▸ ASSIGNMENT: Output exactly the lines that run from the line with "Screen dimensions: 1165x744" to the end of the material, both ends included, and no other lines.
___ SOURCE DATA ___
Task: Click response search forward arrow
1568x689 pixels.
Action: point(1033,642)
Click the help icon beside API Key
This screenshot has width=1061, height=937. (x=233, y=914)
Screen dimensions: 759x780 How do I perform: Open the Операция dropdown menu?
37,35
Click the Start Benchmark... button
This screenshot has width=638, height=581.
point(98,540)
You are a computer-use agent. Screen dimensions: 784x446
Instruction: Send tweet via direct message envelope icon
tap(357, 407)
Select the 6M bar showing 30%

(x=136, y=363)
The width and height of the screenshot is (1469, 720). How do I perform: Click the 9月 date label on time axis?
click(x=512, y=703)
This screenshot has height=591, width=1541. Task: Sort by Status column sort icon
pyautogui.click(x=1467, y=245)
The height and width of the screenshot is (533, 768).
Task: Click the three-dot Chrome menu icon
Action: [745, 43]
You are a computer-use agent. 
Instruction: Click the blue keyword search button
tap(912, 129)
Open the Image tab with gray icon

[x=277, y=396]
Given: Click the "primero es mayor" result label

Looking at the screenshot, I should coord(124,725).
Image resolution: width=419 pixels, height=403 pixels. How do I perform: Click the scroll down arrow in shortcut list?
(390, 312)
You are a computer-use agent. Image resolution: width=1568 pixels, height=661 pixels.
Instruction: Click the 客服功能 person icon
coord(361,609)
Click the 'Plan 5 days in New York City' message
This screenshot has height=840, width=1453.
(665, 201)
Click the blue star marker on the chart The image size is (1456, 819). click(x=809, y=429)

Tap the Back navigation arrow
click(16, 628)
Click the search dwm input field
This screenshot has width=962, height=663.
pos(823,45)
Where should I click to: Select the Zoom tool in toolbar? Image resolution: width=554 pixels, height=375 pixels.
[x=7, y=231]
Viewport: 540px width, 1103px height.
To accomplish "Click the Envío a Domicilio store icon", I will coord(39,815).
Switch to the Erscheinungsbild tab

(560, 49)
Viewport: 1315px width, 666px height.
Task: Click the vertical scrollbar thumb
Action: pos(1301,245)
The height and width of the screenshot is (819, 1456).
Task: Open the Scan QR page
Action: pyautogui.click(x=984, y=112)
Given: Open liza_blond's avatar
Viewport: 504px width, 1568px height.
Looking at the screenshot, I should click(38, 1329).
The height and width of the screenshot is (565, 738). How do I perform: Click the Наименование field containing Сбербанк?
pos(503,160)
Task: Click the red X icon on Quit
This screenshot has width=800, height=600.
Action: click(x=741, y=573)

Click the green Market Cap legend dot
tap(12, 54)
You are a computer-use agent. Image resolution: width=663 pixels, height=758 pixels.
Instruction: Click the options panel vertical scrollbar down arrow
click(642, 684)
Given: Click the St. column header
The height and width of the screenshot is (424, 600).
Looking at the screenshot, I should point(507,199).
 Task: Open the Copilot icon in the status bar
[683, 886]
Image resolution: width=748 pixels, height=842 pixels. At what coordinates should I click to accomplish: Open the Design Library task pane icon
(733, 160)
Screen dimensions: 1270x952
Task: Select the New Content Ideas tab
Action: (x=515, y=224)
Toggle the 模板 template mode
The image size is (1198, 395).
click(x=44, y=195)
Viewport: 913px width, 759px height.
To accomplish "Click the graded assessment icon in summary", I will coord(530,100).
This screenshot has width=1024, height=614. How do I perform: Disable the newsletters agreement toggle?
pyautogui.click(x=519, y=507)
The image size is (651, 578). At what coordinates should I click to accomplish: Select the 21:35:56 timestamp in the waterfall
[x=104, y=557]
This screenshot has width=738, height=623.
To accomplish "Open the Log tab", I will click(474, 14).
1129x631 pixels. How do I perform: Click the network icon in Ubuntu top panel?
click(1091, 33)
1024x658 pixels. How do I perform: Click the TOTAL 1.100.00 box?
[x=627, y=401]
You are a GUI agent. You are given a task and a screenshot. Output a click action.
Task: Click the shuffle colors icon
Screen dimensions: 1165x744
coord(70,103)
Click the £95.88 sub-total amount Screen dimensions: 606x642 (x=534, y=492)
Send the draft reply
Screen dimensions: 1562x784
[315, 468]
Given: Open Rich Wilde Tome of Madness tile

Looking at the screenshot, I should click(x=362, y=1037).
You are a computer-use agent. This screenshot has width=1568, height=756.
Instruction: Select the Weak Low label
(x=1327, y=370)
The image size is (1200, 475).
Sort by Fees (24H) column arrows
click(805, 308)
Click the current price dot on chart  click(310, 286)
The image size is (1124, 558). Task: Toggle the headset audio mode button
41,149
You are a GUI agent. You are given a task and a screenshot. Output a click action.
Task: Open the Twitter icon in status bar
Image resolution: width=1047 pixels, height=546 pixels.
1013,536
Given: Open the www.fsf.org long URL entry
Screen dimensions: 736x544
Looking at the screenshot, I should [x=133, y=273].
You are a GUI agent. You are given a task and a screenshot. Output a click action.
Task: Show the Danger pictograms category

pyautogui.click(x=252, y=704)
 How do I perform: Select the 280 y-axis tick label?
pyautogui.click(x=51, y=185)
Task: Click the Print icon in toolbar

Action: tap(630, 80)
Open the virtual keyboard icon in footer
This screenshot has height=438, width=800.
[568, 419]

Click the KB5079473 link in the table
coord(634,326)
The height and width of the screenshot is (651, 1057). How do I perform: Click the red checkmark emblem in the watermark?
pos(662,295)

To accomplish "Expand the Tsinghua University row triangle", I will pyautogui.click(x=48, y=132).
___
▸ RESPONSE:
Screen dimensions: 1165x744
coord(70,103)
Click the £95.88 sub-total amount Screen dimensions: 606x642 (x=534, y=492)
Send the draft reply
Screen dimensions: 1562x784
[315, 468]
Given: Open Rich Wilde Tome of Madness tile

Looking at the screenshot, I should click(x=362, y=1037).
You are a computer-use agent. This screenshot has width=1568, height=756.
Instruction: Select the Weak Low label
(x=1327, y=370)
The image size is (1200, 475).
Sort by Fees (24H) column arrows
click(805, 308)
Click the current price dot on chart  click(310, 286)
The image size is (1124, 558). Task: Toggle the headset audio mode button
41,149
You are a GUI agent. You are given a task and a screenshot. Output a click action.
Task: Open the Twitter icon in status bar
Image resolution: width=1047 pixels, height=546 pixels.
1013,536
Given: Open the www.fsf.org long URL entry
Screen dimensions: 736x544
Looking at the screenshot, I should [x=133, y=273].
You are a GUI agent. You are given a task and a screenshot. Output a click action.
Task: Show the Danger pictograms category

pyautogui.click(x=252, y=704)
 How do I perform: Select the 280 y-axis tick label?
pyautogui.click(x=51, y=185)
Task: Click the Print icon in toolbar

Action: tap(630, 80)
Open the virtual keyboard icon in footer
This screenshot has height=438, width=800.
[568, 419]

Click the KB5079473 link in the table
coord(634,326)
The height and width of the screenshot is (651, 1057). How do I perform: Click the red checkmark emblem in the watermark?
pos(662,295)

To accomplish "Expand the Tsinghua University row triangle", I will pyautogui.click(x=48, y=132).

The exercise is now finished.